Eugene, tired of being threatened, packs to run as Gage arrives. Eugene attacks Gage, thinking Raymond sent him for another emergency call. Gage shows his FBI badge, and Eugene's drugs that he found, "Looks like ten years...mandatory...another five, maybe eight," for unlicensed medical practice, plus tax evasion and consorting with known criminals. Gage blackmails him to help "nail" both Blossom and a Chinese national with diplomatic immunity, revealing he already has "one of Ray's people" working for him. He wants Eugene as a "material witness," revealing Raymond shot Vlad after surgery.

A Russian thug kills Yates, and Dimitri shoots Claire. Cyril arrives and kills all three Russians. While tending to Claire, Eugene finds her wire, hides it, injects a sedative and claims she died. Distraught, Raymond has Cyril drive Eugene away to kill him, but Eugene grabs the gun while Claire stabs Cyril. Eugene treats Claire at Sierra Inn bar, assisted by barmaid Susan, and patrons Jerry and Jim.

They hide out a few days at Eugene's family summer house. Raymond hires Flick and Perry to "clean house." He calls Gage to get "his girl" back, even if she's dead. Gage agrees, in exchange for Raymond wearing a wire for a sting operation against the Chinese, using pirated Silicon Valley software. Meanwhile, Eugene goes through detox withdrawal, explaining to Claire how his addiction began. Digiacomo and Casey arrive with Gage, who sends Claire back to convince Raymond nothing has changed. At Eugene's safe house, Flick and Perry burst in with shotguns, killing one FBI agent, wounding another who kills Perry. After Flick kills the last agent, Eugene pretends to treat Perry to get Flick's shotgun, forcing him to reveal Raymond and Claire's location.

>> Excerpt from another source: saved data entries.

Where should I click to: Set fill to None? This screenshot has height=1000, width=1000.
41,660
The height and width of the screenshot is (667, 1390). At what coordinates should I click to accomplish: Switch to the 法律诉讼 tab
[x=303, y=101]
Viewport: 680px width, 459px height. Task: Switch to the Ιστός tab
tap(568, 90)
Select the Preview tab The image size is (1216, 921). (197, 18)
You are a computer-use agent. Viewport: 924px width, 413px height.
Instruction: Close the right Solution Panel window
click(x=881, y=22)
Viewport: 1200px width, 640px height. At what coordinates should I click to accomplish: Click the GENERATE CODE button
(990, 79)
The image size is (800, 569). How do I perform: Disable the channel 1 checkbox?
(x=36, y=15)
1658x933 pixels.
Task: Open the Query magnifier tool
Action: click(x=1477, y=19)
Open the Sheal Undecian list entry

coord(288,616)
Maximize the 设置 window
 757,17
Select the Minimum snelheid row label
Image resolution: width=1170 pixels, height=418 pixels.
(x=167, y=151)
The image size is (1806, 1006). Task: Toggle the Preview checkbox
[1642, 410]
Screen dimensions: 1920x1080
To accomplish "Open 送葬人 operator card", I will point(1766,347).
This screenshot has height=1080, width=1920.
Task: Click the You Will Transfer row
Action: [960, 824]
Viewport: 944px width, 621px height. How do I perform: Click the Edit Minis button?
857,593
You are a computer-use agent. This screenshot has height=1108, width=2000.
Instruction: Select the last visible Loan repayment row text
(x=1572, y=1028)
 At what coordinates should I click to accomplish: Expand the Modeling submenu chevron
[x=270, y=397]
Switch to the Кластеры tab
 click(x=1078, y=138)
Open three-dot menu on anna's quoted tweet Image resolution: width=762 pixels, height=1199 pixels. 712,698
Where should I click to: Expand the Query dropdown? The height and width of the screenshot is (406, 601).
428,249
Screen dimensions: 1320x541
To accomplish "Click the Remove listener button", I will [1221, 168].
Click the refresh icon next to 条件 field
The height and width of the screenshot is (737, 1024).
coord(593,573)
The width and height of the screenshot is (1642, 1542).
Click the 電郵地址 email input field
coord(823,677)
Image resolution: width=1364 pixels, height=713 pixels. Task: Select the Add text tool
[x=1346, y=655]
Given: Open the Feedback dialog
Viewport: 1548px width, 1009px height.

Eugene infiltrates the building where Raymond takes Claire to meet with Mr. Ksi, Raymond revealing he knows Claire and Eugene killed Cyril. Suspicious, Mr. Ksi cancels the deal, and Blossom kills Ksi after seeing Eugene coming for Claire. Raymond escapes, playing three-card monte with Land Rovers, while Eugene chases in an El Camino. Stopped on the bridge, Raymond tries to shoot Eugene, who rams the door, knocking his gun way. Eugene aims the shotgun while Claire gets into his El Camino. Raymond goes for his dropped gun, and is hit by a Corvette. Eugene treats him. Raymond, "You're gonna save me?" Eugene, "I can't do that, Ray. I'm only a doctor." Raymond gets life in a state correctional facility. Eugene and Claire try to get their own lives back together.

==Production==
Its release was delayed due to initial negative reactions from test audiences. The film's trailer contained a brief glimpse of a sex scene between Duchovny and Jolie. Jolie later confirmed that she had filmed two sex scenes for the movie, but were edited out of the final cut.

==Music==
The song "Spybreak!" by Propellerheads was used in this film two years before its stardom debut as the main song of the blockbuster movie The Matrix (1999).

==Reception==
The film did not fare well financially or with critics. On the review aggregation website Rotten Tomatoes it scored 16% based on reviews from 31 critics, and it grossed $4,166,918 at the North American box office. Roger Ebert of the Chicago Sun-Times gave the film three stars out of four, saying: "This may not be a great movie, but for both Duchovny and Hutton, it's a turning point", citing Duchovny's ability to "stand above the action" like Clint Eastwood; and Hutton's ability to create a real character as the villain, instead of merely filling a space.

In an interview with the New York Times, Duchovny discussed production difficulties, and stated that "Playing God was a mistake only because we didn't have a script ready... I should have just bailed out, but I didn't know."